Se ela tivesse 30 e poucos anos e não 72, muitos, certamente, teriam decidido considera-la uma pessoa que desistiu. Charlotte von Mahlsdorf, que como uma transexual de Berlim Oriental e dona do Museu Mahlsdorf Gründerzeit se tornou uma berlinense proeminente após a reunificação, emigrou para a Suécia há dois anos. Os verdadeiros outsiders geralmente preferem países mais a sul com temperaturas mais quentes, como Portugal ou Marrocos. No entanto, Charlotte, nascida como Lothar Berfelde, sempre foi diferente das outras pessoas. Sua frase padrão, que ele repete para todos com quem fala, até já foi registrada em celulóide no lendário filme gay de Heiner Carow "Coming Out": "A natureza me pregou uma peça”. Em meados da década de 1990, a grande dama dos relógios de pêndulo e dos armários ganhou as manchetes porque seus contatos com a Stasi puderam ser comprovados. Embora não negasse, sempre enfatizou que "simplesmente se meteu naquilo", mas nunca prejudicou ninguém. Tudo o que fez foi apenas por seus objetos e móveis. (Simone Schmollack, welt.de). 





Foto 2: Visita ao Museu Mahlsdorf


    Sua vida também foi contada no semidocumentário dirigido por Rosa von Praunheim, que mostra o percurso da travesti da antiga Alemanha Oriental Charlotte von Mahlsdorf, sobrevivente do nazismo e da repressão comunista e fundadora de um dos principais refúgios para homossexuais em seu país, fechado a essa realidade. Nos Estados Unidos virou "I Am My Own Wife” na Broadway pelas mãos de Doug Wright baseado nas conversas que teve com Charlotte von Mahlsdorf. Em Portugal tomou corpo no teatro com a tradução “Eu sou minha própria mulher”. 

 



Foto 3: Cartaz da peça "Eu Sou Minha Própria Mulher"
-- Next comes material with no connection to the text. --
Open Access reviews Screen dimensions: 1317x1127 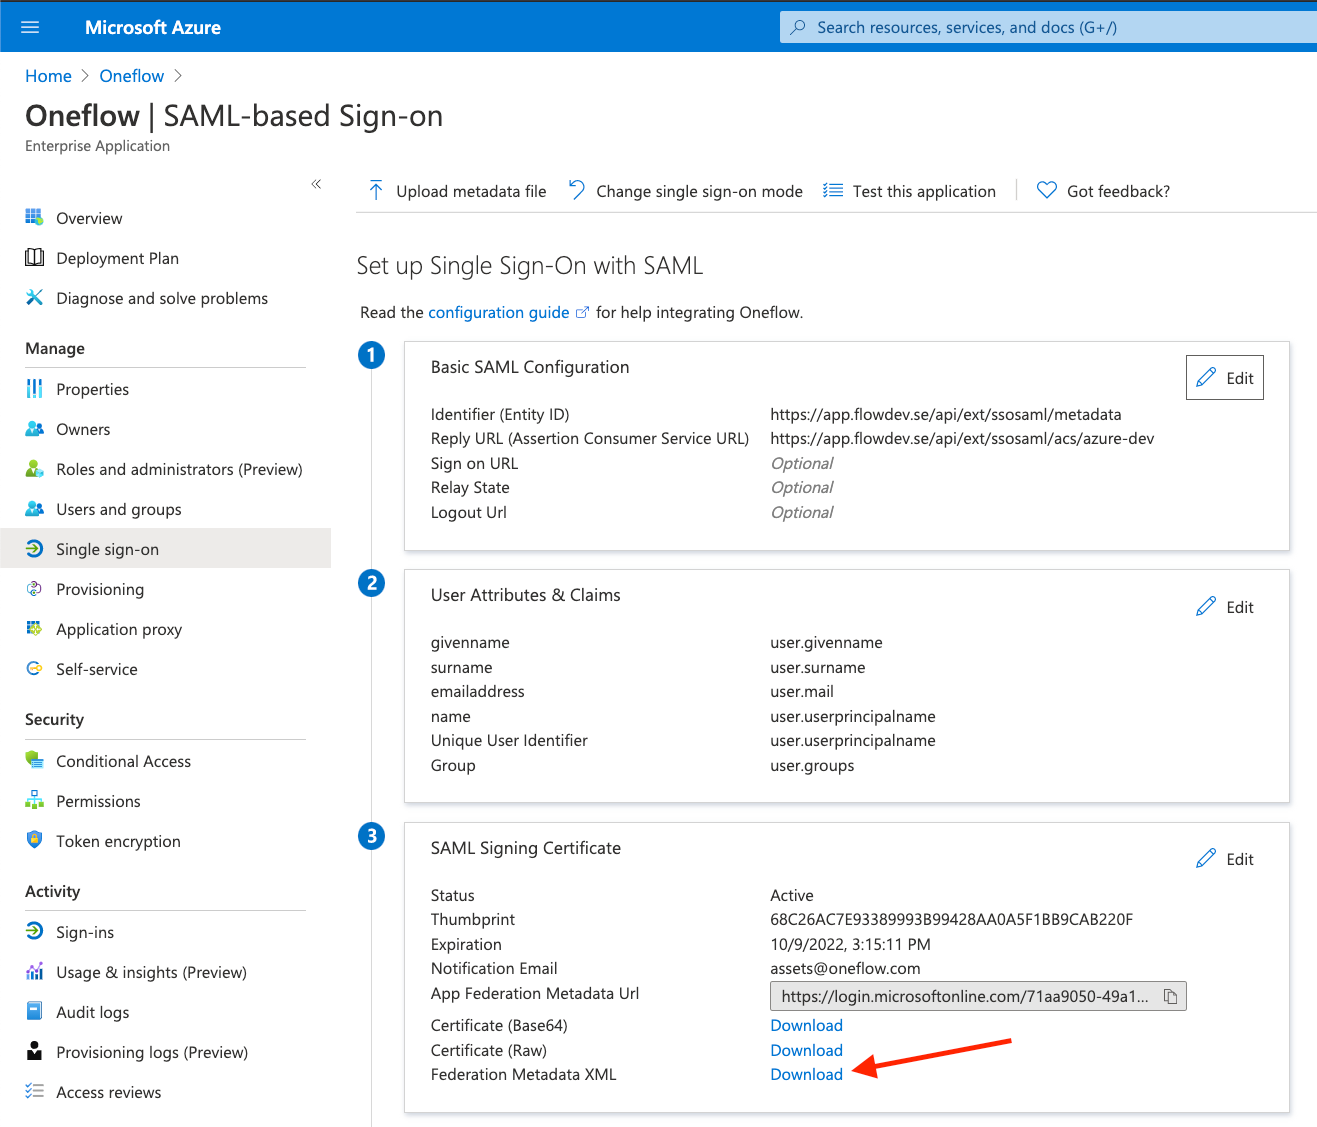coord(108,1091)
    Edwin Luisi, aos 61 anos,  em plena maturidade no ofício de ator resolveu produzir sua primeira montagem teatral. O ator levou para os palcos a história real de Charlotte von Mahlsdorf, essa sobrevivente bastante singular da Alemanha nazista. 
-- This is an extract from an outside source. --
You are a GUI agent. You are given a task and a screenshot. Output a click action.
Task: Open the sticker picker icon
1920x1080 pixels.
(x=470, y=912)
Nascida na Alemanha em 1928, Charlotte von Mahlsdorf era, na verdade, Lothar Berfelde, um homem que, desde sua adolescência, se travestia de mulher. O espetáculo "Eu Sou Minha Própria Mulher", que marca a primeira direção de Herson Capri, conta a história desse alemão que, como diz o texto da peça, mesmo reto parecia ter seios e, para se tornar uma mulher, só precisava de seu colar de pérolas e uma longa saia preta. Nascida e criada na Alemanha Oriental, ela sobreviveu ao nazismo e depois ao comunismo mantendo um cabaré clandestino e montando um museu. Uma história que tem ingredientes como a violência, o amor e o preconceito. Edwin Luisi, sozinho no palco, interpreta, além de Charlotte, todos os outros personagens que fizeram parte da vida dela.(3)


Já o romance de Isherwood que me levou a querer saber mais da história desses anos de ouro de Berlim, é autobiográfico e ambientado numa Berlim do início da década de 1930, quando a cidade estava prestes a perder sua fama de centro da arte, música, design, boemia e decadência, “à medida em que a ruína econômica começava a fazer parte da vida cotidiana e a violência nazista se afirmava nas ruas, enquanto Hitler iniciava sua marcha para se tornar o Führer”. 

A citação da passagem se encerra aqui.